> [What you are asked to do]: The records that follow should be retyped word for word.

(Dataset records)
┏━━

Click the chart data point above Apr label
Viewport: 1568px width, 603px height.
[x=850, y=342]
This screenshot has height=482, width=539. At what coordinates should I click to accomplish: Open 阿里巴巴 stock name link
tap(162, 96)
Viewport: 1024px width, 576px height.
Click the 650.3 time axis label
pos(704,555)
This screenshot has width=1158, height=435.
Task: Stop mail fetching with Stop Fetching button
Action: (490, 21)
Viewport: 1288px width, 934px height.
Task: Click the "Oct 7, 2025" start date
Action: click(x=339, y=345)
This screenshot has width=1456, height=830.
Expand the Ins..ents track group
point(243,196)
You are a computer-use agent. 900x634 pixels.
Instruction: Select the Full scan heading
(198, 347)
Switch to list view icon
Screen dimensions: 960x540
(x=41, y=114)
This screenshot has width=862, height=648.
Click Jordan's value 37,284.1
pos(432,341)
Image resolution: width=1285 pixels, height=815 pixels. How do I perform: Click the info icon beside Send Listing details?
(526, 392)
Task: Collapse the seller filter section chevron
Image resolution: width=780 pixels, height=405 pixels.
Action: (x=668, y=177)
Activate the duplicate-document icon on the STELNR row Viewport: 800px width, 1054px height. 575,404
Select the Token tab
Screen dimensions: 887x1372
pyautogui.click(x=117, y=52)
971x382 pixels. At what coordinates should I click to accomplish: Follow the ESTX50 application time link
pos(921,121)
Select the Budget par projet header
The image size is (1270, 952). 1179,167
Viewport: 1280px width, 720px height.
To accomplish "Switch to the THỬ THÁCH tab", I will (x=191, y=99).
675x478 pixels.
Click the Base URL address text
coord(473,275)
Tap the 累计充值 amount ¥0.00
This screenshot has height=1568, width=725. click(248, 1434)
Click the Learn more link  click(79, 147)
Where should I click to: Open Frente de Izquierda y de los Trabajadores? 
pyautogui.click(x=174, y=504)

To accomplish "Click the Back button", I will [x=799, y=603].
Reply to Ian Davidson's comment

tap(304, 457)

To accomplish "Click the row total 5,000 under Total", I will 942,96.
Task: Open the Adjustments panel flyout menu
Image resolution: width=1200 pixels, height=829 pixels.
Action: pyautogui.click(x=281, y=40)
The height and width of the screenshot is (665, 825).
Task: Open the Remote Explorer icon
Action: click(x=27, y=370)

┗━━

> [Result]:
Click the chart data point above Apr label
Viewport: 1568px width, 603px height.
[x=850, y=342]
This screenshot has height=482, width=539. At what coordinates should I click to accomplish: Open 阿里巴巴 stock name link
tap(162, 96)
Viewport: 1024px width, 576px height.
Click the 650.3 time axis label
pos(704,555)
This screenshot has width=1158, height=435.
Task: Stop mail fetching with Stop Fetching button
Action: (490, 21)
Viewport: 1288px width, 934px height.
Task: Click the "Oct 7, 2025" start date
Action: click(x=339, y=345)
This screenshot has width=1456, height=830.
Expand the Ins..ents track group
point(243,196)
You are a computer-use agent. 900x634 pixels.
Instruction: Select the Full scan heading
(198, 347)
Switch to list view icon
Screen dimensions: 960x540
(x=41, y=114)
This screenshot has width=862, height=648.
Click Jordan's value 37,284.1
pos(432,341)
Image resolution: width=1285 pixels, height=815 pixels. How do I perform: Click the info icon beside Send Listing details?
(526, 392)
Task: Collapse the seller filter section chevron
Image resolution: width=780 pixels, height=405 pixels.
Action: (x=668, y=177)
Activate the duplicate-document icon on the STELNR row Viewport: 800px width, 1054px height. 575,404
Select the Token tab
Screen dimensions: 887x1372
pyautogui.click(x=117, y=52)
971x382 pixels. At what coordinates should I click to accomplish: Follow the ESTX50 application time link
pos(921,121)
Select the Budget par projet header
The image size is (1270, 952). 1179,167
Viewport: 1280px width, 720px height.
To accomplish "Switch to the THỬ THÁCH tab", I will (x=191, y=99).
675x478 pixels.
Click the Base URL address text
coord(473,275)
Tap the 累计充值 amount ¥0.00
This screenshot has height=1568, width=725. click(248, 1434)
Click the Learn more link  click(79, 147)
Where should I click to: Open Frente de Izquierda y de los Trabajadores? 
pyautogui.click(x=174, y=504)

To accomplish "Click the Back button", I will [x=799, y=603].
Reply to Ian Davidson's comment

tap(304, 457)

To accomplish "Click the row total 5,000 under Total", I will 942,96.
Task: Open the Adjustments panel flyout menu
Image resolution: width=1200 pixels, height=829 pixels.
Action: pyautogui.click(x=281, y=40)
The height and width of the screenshot is (665, 825).
Task: Open the Remote Explorer icon
Action: click(x=27, y=370)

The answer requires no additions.